→ Required work:
Turn the lines from the one containing "The height and width of the screenshot is (630, 1200)." through the one containing "1200x637 pixels. 976,214" into a numbered list, and skip any blank lines.

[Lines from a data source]
* * *

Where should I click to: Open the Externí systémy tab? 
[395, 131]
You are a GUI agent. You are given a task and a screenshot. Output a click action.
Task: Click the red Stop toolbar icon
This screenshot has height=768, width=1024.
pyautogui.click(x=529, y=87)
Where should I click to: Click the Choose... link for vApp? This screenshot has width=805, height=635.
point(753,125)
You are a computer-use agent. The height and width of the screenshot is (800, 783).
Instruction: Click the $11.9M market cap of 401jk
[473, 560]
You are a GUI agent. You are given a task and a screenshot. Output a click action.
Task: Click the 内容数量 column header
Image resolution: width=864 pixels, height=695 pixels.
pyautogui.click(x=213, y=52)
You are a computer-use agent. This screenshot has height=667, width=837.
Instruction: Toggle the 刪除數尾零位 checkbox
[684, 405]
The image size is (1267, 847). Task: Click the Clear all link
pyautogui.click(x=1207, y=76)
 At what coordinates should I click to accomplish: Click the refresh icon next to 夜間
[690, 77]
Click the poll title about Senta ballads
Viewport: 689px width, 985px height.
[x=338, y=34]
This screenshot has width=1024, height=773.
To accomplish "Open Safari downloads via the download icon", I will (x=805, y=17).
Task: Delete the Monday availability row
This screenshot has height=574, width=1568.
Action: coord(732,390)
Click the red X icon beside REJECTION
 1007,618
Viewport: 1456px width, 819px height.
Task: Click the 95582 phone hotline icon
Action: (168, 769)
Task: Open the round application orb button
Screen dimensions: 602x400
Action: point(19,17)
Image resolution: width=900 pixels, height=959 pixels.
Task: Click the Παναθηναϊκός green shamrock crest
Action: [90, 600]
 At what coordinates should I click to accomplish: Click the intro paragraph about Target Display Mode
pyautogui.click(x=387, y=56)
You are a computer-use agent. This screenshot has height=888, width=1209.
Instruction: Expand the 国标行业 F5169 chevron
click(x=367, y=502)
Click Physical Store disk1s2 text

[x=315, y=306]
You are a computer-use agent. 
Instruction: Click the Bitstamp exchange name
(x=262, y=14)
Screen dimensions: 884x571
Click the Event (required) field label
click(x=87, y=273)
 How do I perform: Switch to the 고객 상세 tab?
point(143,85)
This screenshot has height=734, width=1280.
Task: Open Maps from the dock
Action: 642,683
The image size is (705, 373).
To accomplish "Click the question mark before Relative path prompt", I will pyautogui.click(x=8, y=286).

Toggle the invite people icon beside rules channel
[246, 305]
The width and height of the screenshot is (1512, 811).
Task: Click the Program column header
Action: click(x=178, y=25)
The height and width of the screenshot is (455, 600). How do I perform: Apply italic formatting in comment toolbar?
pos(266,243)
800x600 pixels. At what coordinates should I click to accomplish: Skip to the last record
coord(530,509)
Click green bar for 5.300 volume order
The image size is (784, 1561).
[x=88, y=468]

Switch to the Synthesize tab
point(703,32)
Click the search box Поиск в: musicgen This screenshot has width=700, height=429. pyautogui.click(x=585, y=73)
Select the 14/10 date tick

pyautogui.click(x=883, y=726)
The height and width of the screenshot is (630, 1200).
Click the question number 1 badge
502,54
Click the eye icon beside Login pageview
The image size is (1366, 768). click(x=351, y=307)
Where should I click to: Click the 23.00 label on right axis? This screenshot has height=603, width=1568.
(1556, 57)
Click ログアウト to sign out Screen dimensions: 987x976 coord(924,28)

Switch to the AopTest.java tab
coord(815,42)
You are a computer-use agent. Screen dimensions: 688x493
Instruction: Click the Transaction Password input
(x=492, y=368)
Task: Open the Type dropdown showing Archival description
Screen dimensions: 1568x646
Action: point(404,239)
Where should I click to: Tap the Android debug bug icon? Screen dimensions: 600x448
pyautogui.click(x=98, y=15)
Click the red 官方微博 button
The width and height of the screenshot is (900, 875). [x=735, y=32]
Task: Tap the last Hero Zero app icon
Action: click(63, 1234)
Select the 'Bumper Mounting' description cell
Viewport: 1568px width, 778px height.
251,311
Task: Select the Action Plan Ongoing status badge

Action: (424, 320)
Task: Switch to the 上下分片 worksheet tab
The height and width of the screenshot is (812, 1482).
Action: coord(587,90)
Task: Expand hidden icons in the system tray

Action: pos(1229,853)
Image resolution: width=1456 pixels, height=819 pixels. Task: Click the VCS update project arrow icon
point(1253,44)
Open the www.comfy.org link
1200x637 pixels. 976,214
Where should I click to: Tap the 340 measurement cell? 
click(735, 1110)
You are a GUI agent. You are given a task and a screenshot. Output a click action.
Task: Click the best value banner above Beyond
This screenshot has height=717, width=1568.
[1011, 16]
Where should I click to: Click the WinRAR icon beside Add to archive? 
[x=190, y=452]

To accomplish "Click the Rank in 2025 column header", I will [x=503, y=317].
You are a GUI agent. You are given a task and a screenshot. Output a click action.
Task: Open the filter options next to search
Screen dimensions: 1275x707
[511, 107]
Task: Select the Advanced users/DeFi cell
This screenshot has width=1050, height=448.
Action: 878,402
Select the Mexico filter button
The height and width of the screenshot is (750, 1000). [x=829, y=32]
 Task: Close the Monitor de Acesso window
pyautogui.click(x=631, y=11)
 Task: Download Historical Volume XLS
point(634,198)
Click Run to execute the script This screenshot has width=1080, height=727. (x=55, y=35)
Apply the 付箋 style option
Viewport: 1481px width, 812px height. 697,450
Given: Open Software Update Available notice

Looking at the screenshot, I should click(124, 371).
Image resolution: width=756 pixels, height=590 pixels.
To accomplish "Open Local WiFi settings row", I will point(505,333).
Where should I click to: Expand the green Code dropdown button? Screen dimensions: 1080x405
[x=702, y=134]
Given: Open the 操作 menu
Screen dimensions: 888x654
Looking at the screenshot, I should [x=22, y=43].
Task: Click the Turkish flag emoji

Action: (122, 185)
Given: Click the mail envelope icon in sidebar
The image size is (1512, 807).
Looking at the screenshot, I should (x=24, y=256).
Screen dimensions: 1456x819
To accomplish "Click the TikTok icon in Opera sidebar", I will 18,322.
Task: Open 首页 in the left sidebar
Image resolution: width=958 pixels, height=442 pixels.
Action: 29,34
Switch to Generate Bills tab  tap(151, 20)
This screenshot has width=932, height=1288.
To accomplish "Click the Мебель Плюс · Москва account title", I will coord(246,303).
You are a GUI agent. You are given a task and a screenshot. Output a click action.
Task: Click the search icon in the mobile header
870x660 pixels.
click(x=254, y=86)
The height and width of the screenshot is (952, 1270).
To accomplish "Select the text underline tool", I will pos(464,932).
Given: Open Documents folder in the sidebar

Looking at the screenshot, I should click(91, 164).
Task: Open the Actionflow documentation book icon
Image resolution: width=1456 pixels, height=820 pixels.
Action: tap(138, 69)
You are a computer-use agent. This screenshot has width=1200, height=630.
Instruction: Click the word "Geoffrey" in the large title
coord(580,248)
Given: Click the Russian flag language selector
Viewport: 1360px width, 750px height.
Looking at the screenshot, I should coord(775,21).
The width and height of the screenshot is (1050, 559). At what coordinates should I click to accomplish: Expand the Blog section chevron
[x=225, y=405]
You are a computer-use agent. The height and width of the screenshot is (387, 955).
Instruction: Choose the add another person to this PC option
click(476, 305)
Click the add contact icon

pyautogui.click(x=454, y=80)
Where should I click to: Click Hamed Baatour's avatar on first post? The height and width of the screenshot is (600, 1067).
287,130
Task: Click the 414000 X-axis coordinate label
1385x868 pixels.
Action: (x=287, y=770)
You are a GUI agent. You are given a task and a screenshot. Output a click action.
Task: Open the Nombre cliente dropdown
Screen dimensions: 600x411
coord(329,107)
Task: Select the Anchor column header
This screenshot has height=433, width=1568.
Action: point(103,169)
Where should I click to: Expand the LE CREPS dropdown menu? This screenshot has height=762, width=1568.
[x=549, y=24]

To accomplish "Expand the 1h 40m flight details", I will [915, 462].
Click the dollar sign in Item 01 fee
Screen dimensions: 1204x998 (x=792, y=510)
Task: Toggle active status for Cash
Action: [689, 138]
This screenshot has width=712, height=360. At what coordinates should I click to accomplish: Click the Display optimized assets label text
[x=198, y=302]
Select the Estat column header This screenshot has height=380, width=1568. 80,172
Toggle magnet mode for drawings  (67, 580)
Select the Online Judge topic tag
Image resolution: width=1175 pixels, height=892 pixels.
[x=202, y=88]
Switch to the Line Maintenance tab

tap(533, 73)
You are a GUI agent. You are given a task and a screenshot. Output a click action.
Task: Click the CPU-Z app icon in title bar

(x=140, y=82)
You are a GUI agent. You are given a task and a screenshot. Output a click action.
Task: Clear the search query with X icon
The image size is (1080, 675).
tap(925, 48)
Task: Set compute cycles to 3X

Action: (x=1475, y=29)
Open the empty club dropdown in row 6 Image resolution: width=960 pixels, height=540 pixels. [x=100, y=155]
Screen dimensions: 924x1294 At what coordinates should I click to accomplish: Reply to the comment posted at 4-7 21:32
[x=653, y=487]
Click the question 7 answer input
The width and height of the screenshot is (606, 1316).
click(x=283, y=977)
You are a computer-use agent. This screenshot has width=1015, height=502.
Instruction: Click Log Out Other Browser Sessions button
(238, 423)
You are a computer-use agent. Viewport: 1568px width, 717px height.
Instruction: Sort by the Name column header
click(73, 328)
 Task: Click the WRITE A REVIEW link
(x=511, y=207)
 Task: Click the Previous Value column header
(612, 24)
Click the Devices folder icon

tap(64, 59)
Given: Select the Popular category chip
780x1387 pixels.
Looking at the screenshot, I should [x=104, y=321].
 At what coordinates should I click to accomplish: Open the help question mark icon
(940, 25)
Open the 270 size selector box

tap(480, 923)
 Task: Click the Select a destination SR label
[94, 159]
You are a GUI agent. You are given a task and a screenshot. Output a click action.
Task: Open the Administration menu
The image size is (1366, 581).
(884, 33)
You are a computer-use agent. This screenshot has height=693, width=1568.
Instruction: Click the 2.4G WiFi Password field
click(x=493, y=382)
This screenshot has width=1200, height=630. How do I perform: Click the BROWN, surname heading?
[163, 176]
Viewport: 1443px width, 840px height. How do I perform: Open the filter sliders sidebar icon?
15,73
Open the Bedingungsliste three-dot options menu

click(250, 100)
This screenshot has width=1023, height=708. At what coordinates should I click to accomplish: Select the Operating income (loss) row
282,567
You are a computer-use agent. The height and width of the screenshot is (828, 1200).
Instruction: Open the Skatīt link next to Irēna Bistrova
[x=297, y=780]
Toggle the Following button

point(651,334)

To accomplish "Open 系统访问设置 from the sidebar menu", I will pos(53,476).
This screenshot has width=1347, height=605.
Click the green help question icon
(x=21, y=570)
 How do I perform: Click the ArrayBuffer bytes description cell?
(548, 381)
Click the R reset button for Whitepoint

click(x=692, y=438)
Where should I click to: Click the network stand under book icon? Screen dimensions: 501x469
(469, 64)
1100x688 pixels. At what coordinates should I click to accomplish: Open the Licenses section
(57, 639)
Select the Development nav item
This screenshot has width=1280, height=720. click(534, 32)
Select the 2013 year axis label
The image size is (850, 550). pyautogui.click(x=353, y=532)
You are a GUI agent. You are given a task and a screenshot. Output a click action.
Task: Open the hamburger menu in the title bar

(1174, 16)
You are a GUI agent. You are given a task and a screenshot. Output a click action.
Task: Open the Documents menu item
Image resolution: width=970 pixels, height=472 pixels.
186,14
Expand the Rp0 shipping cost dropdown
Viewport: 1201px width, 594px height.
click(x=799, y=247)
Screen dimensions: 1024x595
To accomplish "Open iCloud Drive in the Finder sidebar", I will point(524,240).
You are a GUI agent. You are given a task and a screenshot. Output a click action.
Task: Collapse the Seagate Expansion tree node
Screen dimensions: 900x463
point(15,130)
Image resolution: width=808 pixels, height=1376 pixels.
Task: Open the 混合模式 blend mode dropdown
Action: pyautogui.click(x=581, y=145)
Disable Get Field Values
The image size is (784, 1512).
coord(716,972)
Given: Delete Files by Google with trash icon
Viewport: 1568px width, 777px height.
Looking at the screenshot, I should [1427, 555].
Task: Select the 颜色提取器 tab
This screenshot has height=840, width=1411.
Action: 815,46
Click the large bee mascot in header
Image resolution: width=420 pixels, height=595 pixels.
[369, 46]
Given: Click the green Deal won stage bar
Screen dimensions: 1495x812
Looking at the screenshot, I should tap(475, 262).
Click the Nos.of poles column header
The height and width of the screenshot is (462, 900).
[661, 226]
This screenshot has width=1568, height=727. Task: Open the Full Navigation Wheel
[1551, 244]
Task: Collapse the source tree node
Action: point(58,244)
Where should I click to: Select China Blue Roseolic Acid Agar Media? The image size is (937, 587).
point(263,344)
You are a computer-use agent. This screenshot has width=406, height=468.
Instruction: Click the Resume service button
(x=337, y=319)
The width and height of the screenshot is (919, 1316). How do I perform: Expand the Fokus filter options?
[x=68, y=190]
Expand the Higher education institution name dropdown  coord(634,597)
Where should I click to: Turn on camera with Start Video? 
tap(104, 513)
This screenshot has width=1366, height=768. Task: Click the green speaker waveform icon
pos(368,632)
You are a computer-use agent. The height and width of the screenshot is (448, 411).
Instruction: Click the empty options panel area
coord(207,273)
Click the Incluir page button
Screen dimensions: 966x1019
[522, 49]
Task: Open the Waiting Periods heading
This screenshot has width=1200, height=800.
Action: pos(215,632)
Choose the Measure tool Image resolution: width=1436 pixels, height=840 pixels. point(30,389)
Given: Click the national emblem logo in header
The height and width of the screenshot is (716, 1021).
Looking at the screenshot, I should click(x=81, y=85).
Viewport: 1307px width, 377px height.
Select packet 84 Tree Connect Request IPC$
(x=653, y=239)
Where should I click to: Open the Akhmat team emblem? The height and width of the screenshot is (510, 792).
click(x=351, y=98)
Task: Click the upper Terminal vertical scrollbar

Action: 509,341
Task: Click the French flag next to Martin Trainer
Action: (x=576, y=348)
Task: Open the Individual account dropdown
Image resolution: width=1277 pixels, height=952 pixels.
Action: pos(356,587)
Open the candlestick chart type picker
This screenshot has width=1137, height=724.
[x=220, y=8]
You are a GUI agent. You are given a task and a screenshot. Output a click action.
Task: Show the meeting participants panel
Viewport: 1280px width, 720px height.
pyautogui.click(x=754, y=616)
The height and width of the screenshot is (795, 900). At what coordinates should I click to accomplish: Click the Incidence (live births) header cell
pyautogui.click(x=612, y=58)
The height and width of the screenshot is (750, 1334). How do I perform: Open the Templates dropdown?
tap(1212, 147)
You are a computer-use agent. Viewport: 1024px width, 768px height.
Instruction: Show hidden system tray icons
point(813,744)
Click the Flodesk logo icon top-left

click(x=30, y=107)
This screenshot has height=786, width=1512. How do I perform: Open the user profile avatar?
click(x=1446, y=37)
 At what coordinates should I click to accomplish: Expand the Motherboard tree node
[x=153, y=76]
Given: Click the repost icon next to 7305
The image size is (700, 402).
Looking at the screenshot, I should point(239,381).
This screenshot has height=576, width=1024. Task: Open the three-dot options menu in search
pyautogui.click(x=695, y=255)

* * *

→ Expected answer:
1. The height and width of the screenshot is (630, 1200).
2. Click the question number 1 badge
3. 502,54
4. Click the eye icon beside Login pageview
5. The image size is (1366, 768). click(x=351, y=307)
6. Where should I click to: Click the 23.00 label on right axis? This screenshot has height=603, width=1568.
7. (1556, 57)
8. Click ログアウト to sign out Screen dimensions: 987x976 coord(924,28)
9. Switch to the AopTest.java tab
10. coord(815,42)
11. You are a computer-use agent. Screen dimensions: 688x493
12. Instruction: Click the Transaction Password input
13. (x=492, y=368)
14. Task: Open the Type dropdown showing Archival description
15. Screen dimensions: 1568x646
16. Action: point(404,239)
17. Where should I click to: Tap the Android debug bug icon? Screen dimensions: 600x448
18. pyautogui.click(x=98, y=15)
19. Click the red 官方微博 button
20. The width and height of the screenshot is (900, 875). [x=735, y=32]
21. Task: Tap the last Hero Zero app icon
22. Action: click(63, 1234)
23. Select the 'Bumper Mounting' description cell
24. Viewport: 1568px width, 778px height.
25. 251,311
26. Task: Select the Action Plan Ongoing status badge
27. Action: (424, 320)
28. Task: Switch to the 上下分片 worksheet tab
29. The height and width of the screenshot is (812, 1482).
30. Action: coord(587,90)
31. Task: Expand hidden icons in the system tray
32. Action: pos(1229,853)
33. Image resolution: width=1456 pixels, height=819 pixels. Task: Click the VCS update project arrow icon
34. point(1253,44)
35. Open the www.comfy.org link
36. 1200x637 pixels. 976,214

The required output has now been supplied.